Scale is not just about the number of servers you have but also about the scope of the problem you want to solve, he notes.

Stack diplomacy in action

The Interoperability Challenge served up a live demo of global vendors running the same application and automation tools across all of their OpenStack Powered distributions and public clouds. 16 global companies showcased significant progress in the quest for application portability across a diversity of OpenStack public and private clouds.


Bryce grabbed a skinny game show-style mic and moved between vendors as they made the magic happen live — though most of them showed no fear of capricious demo gods. “It really isn’t that exciting because it works the same for everyone,” quipped Craig Peters of Mirantis.

Perhaps the most surprising part about it was everyone playing together nicely. The challenge included competitors such as AT&T, Canonical, Cisco, DreamHost, Deutsche Telekom, Fujitsu, HPE, Huawei, IBM, Intel, Linaro, Mirantis, OSIC, OVH, Rackspace, Red Hat, SUSE and VMware.

“These people don’t like each other, right?” Bryce asked IBM’s Brad Topol, who headed up the group effort. Topol says that the group worked well together — he loaned the Cisco colleague a dongle, for example — but underlined that when interoperability works, the “real winner is the deployer, the customer.”

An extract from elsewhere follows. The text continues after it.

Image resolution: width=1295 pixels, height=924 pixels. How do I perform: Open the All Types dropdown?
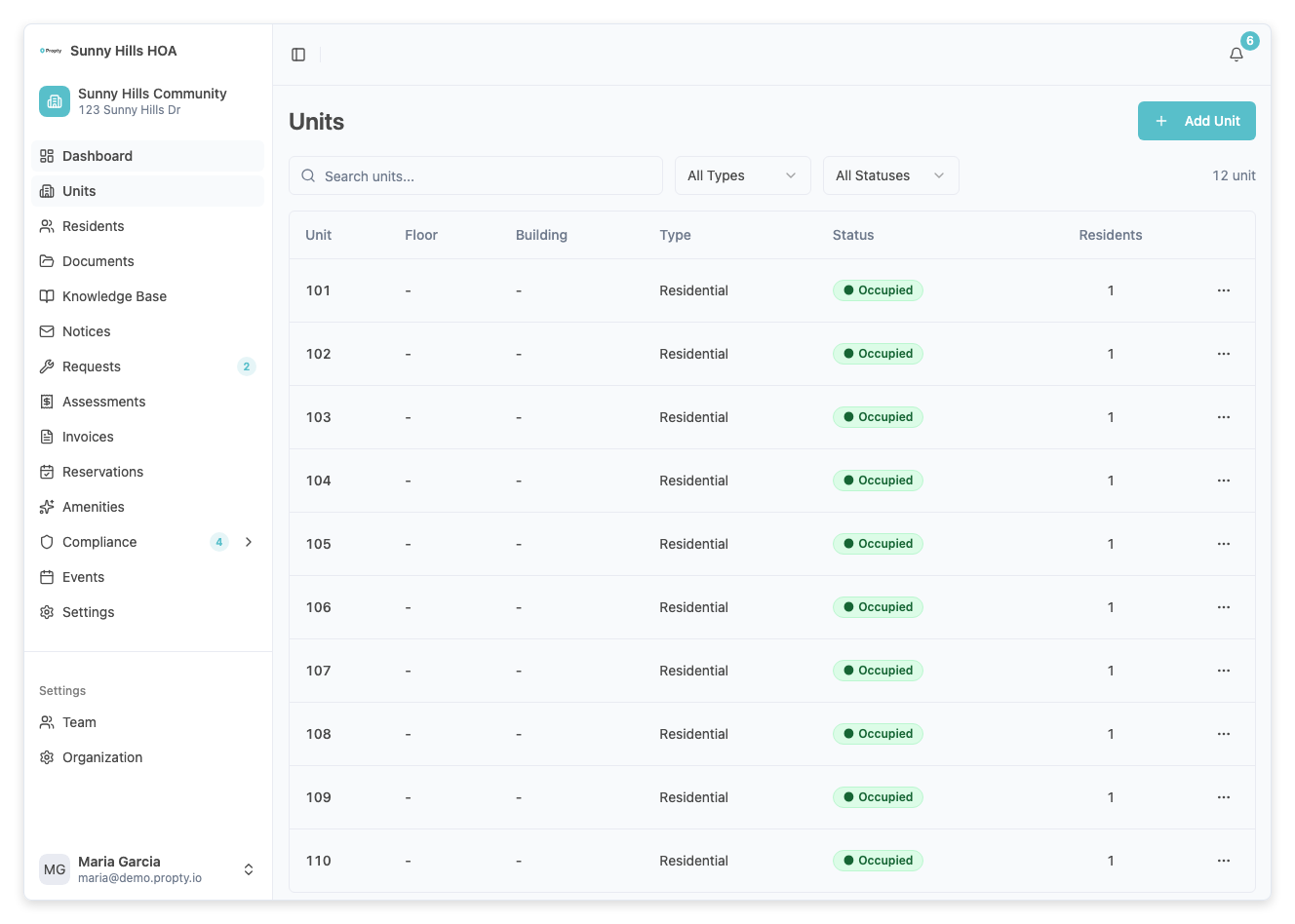(x=742, y=175)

They all work together in the open, Bryce adds, encouraging the community to see the tools they use at

Clouds over Europe

Even as Brexit casts uncertainty over the European Union, OpenStack providers showed their clouds can cover a lot of ground. Elizabeth K. Joseph of OpenStack’s infra team joined Bryce onstage for a demonstration of the world’s largest multi-cloud continuous integration application.

The OpenStack infra team manages the world’s largest CI infrastructure, spinning up two thousand jobs per hour and more than two million jobs over a six-month release cycle. The team operates this system across multiple public cloud providers and in turn has built one of the largest distributed cloud applications and become one of the biggest OpenStack cloud consumers. For the demo, they used public clouds from DataCentred, City Cloud (three regions), Intercloud and Enter — spanning Sweden, the UK, Germany and Italy.

After putting Foundation staffers Jeremy Stanley and Clark Boylan on the spot to approve his review, the changes were approved and merged. “People think open source is scary because anyone can make changes to code but this is really cool,” Bryce says.

Claiming a spot Amazon in territory


Madhura Maskasky, Platform9 Systems Inc. software developer, took the stage to show off a form of multi cloud that even the savvy attendees probably had never seen before. Maskasky demoed a tool used to push other services, including Amazon Web Services (AWS.) Called Omni, it delivers a single API and pane of glass to manage your public and private cloud.
The drivers are available to download at

Containers and OpenStack: Here be dragons?

There have been many opinions about whether containers offer an opportunity or a threat to OpenStack. Bryce says they are fertile ground for future contributions; he invited on stage the three project team leads (PTLs) — for Magnum, Kolla and Kuryr, who are defining this collaboration.

“If you go to a public cloud you get their flavor. [With OpenStack] you can have a variety even in the same account,“ says Magnum PTL Adrian Otto.

Bryce says there are three things that make collaboration in OpenStack successful: innovation, collaboration and replication of success.

“Computing pushes us forward. The more access to computing, the more industries we open up,” Bryce says. “Computing is a positive sum game.”